§ **RECORDED DATA**:
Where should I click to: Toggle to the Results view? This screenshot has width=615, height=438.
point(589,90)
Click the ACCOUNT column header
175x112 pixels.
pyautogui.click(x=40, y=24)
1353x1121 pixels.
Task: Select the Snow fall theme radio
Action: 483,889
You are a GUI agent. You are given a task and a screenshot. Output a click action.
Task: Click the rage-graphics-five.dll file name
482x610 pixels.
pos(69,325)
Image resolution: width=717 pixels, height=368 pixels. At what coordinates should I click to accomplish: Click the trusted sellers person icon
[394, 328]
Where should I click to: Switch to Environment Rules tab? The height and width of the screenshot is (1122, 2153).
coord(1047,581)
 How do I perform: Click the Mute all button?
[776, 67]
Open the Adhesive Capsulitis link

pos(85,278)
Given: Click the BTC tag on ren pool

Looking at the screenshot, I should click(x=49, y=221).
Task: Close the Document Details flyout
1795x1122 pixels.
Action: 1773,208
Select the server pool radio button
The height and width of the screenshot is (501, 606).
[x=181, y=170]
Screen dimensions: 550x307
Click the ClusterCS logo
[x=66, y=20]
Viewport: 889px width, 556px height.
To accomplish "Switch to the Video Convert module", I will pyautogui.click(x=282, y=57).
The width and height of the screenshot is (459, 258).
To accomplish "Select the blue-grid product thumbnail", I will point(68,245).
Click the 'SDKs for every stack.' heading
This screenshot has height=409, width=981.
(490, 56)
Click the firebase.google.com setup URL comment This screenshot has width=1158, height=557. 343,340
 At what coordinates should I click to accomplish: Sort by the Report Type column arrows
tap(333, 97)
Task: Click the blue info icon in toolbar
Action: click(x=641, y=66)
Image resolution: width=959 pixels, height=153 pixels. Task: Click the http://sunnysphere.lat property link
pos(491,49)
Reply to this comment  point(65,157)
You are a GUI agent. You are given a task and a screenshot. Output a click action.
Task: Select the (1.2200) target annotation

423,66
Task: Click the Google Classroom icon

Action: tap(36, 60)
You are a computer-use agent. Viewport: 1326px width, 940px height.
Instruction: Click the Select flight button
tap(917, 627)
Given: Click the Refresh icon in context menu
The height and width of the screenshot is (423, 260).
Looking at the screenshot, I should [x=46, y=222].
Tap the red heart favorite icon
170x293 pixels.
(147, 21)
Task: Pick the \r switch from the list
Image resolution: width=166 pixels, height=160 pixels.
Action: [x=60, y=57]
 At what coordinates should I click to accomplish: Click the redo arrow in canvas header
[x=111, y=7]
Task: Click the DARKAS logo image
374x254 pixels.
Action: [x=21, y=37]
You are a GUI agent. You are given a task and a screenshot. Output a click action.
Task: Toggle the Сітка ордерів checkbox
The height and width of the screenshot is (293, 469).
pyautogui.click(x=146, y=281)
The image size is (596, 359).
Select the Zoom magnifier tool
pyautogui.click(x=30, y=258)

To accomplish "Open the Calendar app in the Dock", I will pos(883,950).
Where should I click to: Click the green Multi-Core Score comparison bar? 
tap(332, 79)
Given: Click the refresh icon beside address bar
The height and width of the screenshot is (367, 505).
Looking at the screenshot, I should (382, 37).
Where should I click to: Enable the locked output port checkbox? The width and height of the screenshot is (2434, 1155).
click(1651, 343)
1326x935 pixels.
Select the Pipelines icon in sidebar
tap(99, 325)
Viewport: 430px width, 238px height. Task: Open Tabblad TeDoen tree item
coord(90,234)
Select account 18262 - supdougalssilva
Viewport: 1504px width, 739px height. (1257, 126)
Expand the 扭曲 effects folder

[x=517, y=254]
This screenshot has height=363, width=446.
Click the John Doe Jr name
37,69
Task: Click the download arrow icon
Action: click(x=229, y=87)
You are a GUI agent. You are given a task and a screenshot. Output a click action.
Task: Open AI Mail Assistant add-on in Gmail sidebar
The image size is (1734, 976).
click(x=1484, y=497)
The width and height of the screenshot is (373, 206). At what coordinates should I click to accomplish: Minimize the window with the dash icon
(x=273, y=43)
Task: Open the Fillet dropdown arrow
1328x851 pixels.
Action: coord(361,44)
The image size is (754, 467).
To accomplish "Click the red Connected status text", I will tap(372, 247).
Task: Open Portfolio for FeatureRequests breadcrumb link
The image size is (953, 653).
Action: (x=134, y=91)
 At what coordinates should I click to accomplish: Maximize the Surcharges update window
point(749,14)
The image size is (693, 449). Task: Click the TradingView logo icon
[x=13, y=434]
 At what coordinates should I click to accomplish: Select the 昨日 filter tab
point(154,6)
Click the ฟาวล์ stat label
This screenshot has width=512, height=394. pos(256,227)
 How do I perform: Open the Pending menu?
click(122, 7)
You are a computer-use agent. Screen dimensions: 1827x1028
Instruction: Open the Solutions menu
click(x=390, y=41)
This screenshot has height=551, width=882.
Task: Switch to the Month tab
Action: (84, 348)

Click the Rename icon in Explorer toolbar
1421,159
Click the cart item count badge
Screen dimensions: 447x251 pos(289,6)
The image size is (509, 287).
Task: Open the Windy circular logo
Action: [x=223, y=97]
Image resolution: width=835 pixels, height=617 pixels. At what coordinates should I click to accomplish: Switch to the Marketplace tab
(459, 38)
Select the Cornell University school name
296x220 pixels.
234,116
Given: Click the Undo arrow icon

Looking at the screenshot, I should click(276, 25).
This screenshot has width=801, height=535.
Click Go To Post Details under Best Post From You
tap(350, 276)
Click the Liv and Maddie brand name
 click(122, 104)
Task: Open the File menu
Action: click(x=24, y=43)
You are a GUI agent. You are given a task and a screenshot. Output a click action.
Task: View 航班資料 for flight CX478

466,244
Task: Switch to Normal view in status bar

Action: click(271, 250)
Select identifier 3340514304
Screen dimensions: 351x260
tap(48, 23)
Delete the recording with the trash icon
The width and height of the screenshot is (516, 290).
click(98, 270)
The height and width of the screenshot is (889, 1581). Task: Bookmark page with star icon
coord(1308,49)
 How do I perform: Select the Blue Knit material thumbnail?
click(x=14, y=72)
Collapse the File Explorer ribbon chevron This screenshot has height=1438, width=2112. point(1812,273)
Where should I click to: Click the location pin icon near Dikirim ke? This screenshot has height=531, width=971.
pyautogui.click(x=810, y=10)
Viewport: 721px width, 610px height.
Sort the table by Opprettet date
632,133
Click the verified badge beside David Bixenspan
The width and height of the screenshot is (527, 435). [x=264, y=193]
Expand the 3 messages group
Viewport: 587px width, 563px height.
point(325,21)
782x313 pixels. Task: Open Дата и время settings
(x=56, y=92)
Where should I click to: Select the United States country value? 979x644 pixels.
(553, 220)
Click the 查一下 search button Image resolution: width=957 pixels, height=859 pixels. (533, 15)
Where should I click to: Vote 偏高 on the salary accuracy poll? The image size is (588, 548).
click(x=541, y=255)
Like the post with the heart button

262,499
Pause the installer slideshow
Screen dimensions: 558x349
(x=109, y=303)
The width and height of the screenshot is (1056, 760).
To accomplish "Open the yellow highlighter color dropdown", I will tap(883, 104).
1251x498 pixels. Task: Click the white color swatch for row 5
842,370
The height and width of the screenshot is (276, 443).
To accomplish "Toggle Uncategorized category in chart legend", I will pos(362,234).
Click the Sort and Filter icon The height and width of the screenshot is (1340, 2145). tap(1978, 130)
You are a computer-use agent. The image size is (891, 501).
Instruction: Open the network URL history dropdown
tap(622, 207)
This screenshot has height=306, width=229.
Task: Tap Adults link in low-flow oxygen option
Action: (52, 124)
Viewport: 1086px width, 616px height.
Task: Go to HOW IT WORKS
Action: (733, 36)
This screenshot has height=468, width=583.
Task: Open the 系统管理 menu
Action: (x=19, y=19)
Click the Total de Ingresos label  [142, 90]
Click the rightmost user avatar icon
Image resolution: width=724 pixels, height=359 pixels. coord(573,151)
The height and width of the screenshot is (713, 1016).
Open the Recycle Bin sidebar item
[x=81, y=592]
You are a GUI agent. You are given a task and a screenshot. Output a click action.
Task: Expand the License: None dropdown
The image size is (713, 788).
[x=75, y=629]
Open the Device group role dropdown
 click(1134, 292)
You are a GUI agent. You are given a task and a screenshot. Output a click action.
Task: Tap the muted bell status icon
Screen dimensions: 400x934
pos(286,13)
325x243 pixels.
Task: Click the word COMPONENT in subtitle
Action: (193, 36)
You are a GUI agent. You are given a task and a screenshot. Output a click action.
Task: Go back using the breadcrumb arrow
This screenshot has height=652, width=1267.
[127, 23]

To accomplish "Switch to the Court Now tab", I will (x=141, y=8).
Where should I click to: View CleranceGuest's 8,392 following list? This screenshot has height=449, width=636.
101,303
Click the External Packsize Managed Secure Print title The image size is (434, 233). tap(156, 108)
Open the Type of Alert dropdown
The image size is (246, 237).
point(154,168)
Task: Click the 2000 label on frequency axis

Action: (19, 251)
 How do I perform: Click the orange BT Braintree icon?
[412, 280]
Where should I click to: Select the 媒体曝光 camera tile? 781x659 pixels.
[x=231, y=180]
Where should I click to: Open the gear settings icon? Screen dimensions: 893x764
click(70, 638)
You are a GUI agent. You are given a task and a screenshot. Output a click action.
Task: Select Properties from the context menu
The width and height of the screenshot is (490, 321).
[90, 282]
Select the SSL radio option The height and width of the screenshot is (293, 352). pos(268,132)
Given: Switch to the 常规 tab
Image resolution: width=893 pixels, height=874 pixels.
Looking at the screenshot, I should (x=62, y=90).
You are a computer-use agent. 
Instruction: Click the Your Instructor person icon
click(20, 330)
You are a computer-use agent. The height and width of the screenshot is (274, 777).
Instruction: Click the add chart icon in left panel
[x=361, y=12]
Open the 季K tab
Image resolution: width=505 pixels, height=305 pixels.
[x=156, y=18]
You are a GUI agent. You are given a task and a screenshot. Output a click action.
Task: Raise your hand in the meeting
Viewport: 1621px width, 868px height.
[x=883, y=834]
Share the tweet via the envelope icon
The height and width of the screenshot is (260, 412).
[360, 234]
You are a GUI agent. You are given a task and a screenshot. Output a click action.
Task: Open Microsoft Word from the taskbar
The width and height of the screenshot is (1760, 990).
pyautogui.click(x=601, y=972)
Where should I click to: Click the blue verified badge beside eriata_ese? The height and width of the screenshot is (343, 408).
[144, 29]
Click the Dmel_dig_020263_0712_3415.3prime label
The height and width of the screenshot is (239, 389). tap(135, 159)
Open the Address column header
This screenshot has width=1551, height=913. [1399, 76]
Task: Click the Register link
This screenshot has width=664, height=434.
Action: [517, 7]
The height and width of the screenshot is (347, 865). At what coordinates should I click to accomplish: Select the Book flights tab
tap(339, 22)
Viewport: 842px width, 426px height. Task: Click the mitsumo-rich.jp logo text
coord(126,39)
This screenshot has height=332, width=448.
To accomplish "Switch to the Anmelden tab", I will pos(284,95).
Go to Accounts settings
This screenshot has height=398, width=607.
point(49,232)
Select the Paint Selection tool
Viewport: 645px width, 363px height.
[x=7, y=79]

§ **AIM**: Recast everything from the line containing "Given: Switch to the 常规 tab" down to the line containing "pyautogui.click(x=601, y=972)" as a Markdown table with the columns Row and Line. Number each row and leave out any blank lines.

§ **EXPECTED ANSWER**:
| Row | Line |
|---|---|
| 1 | Given: Switch to the 常规 tab |
| 2 | Image resolution: width=893 pixels, height=874 pixels. |
| 3 | Looking at the screenshot, I should (x=62, y=90). |
| 4 | You are a computer-use agent.  |
| 5 | Instruction: Click the Your Instructor person icon |
| 6 | click(20, 330) |
| 7 | You are a computer-use agent. The height and width of the screenshot is (274, 777). |
| 8 | Instruction: Click the add chart icon in left panel |
| 9 | [x=361, y=12] |
| 10 | Open the 季K tab |
| 11 | Image resolution: width=505 pixels, height=305 pixels. |
| 12 | [x=156, y=18] |
| 13 | You are a GUI agent. You are given a task and a screenshot. Output a click action. |
| 14 | Task: Raise your hand in the meeting |
| 15 | Viewport: 1621px width, 868px height. |
| 16 | [x=883, y=834] |
| 17 | Share the tweet via the envelope icon |
| 18 | The height and width of the screenshot is (260, 412). |
| 19 | [360, 234] |
| 20 | You are a GUI agent. You are given a task and a screenshot. Output a click action. |
| 21 | Task: Open Microsoft Word from the taskbar |
| 22 | The width and height of the screenshot is (1760, 990). |
| 23 | pyautogui.click(x=601, y=972) |